La plainte lancinante des violons plane au-dessus de l’étang. Perdu sur la berge le héron solitaire s’étonne. Un Homme est là. La lumière s’amplifie comme une trouée de lune jaillissant sur les eaux. Un halo indéfinissable frémit et libère ses contours.
Ils sont de retour...
Leur musique irradie, leurs danses résonnent, la trace de leurs pas sur le sol s’éparpille, la nuit s’emplit de leurs voix. Comment croire que leurs doigts bougent encore sur les archets ? Ils sont là, pratiquement invisibles, impalpables, bleuis de pénombre.
Un Etranger passe.
Promenant ses insomnies par une nuit d’été étouffante, l’Etranger passe le long de l’étang à proximité de la mer. Il surprend leur ronde. Devant ses yeux, semblables à une fine nappe de brouillard se balancent des voiles blancs. Ce qu’il voit trouble son esprit. Il s’avance, craintif, battant l’espace de ses bras. Rien… il n’y a rien ! Les accords cessent, le silence revient à peine troublé par le chant des grillons. Le héron perplexe se rendort.
L’Etranger poursuit sa route.
A l’aube, il est encore là l’Etranger, assis sous un soleil levant. Trouble visuel, illusion ou songe d’une nuit d’été trop chaude ? Ses yeux tentent de percer le mystère. Sur cette terre, mêlée de sable, se dessinent des traces de pas, un cercle presque parfait. Plus avant, aucun pas. Ce peut-il un instant seulement que la réalité surpasse l’entendement ?
Quand la lune aura sur l’horizon levé son éclat, il reviendra l’Etranger.
Il attend, il est en avance. L’eau argentée reflète l’ombre des ajoncs, quelque animal peureux glisse sous les branches, et la nuit bleue s’installe. Il fait lourd, du sol montent de chauds serpentins, des spirales de mannes s’étendent au-dessus des prêles, au miroir de l’eau se mire le croissant de lune. L’attente est douloureuse.
Viendront-ils ?
Leurs cordes vibrent comme un écho qui s’approche du lointain. Une tonalité sourde amène des voix qui s’entremêlent. L’Etranger ne bouge plus, ne respire plus.

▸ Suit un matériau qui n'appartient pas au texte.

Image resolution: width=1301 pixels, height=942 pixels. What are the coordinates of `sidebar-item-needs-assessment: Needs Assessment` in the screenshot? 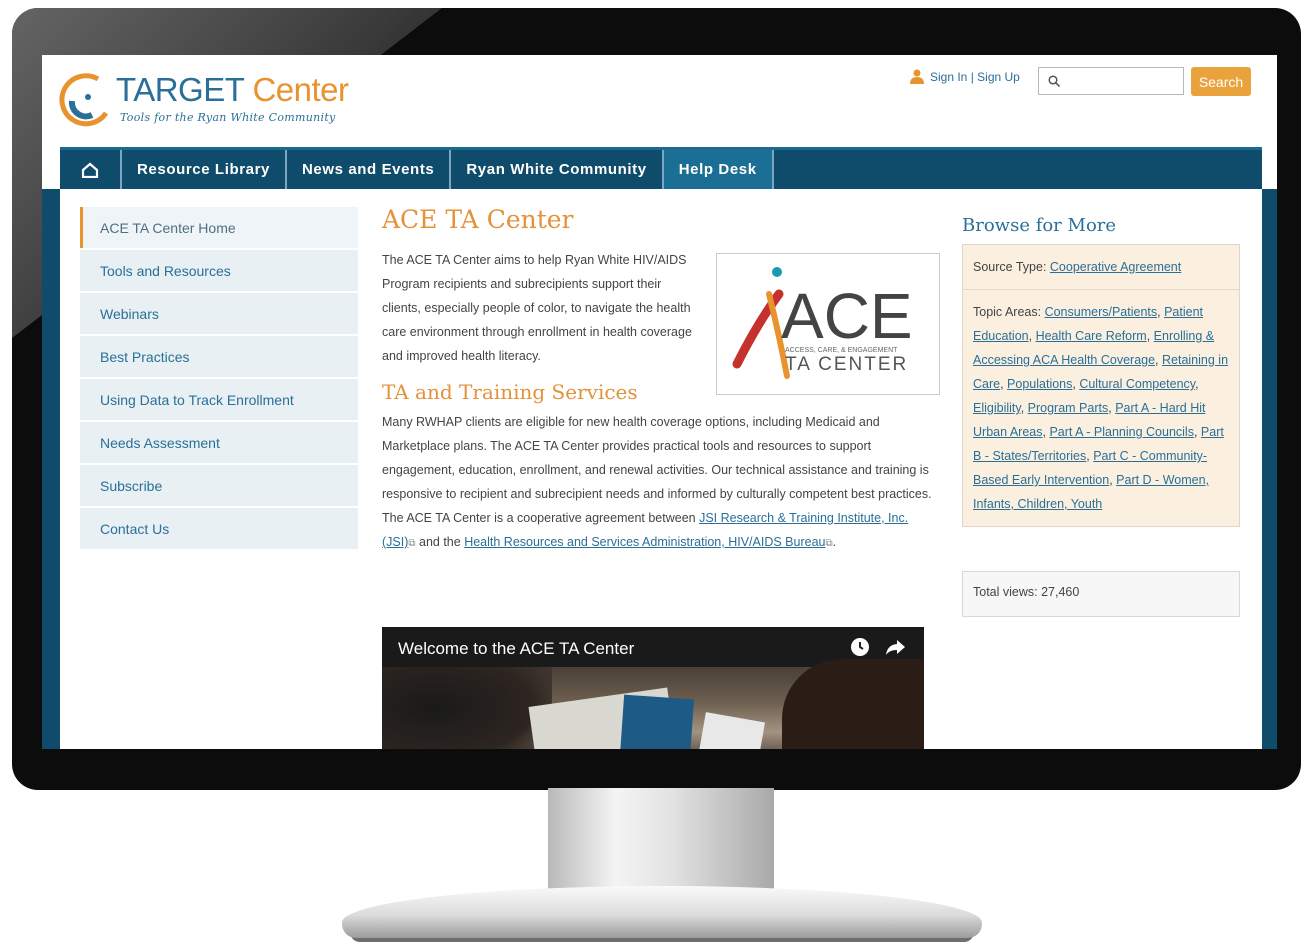 It's located at (219, 442).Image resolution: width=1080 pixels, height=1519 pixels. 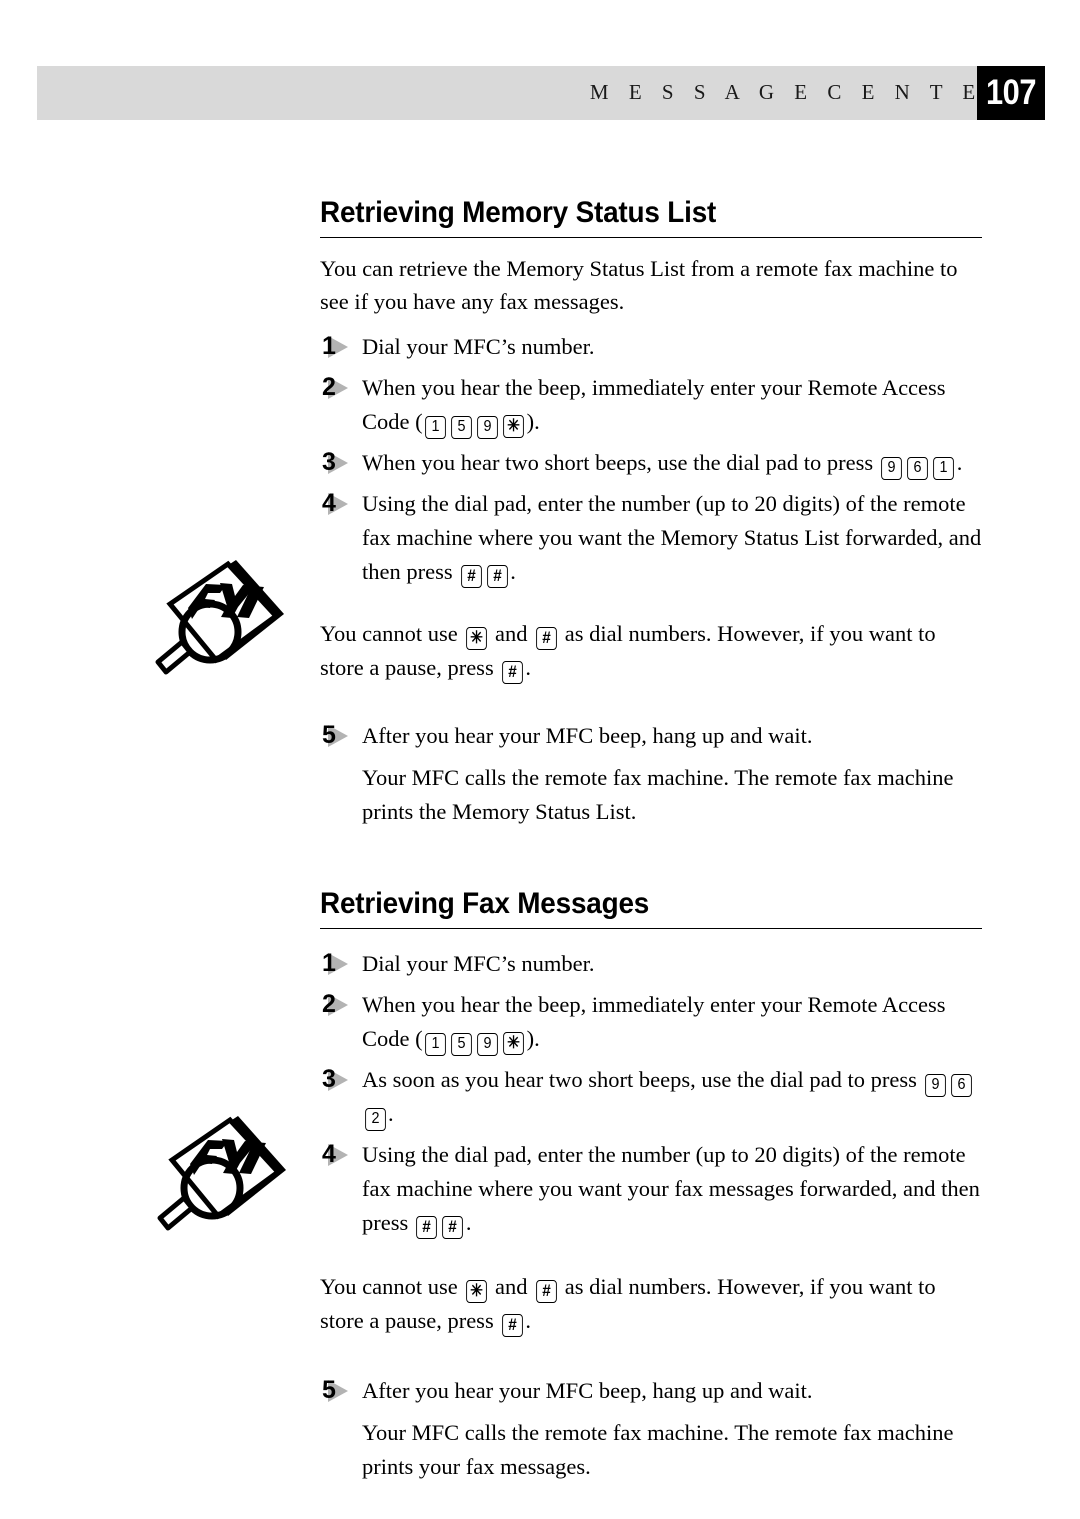 I want to click on section-heading: Retrieving Fax Messages, so click(x=651, y=908).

Ils s’attroupent. Un Homme est là, à peine visible, la hanche du violon posée sur le haut de son épaule. Sa chemise rouge, ornée d’un jabot, s’ouvre sur une poitrine à la peau mate. Sa taille est ceinturée d’une large bande de tissu noir. Des lamentations s’échappent de sa bouche cachée sous une épaisse moustache, des mots venus d’ailleurs, une mélodie où pleure l’âme.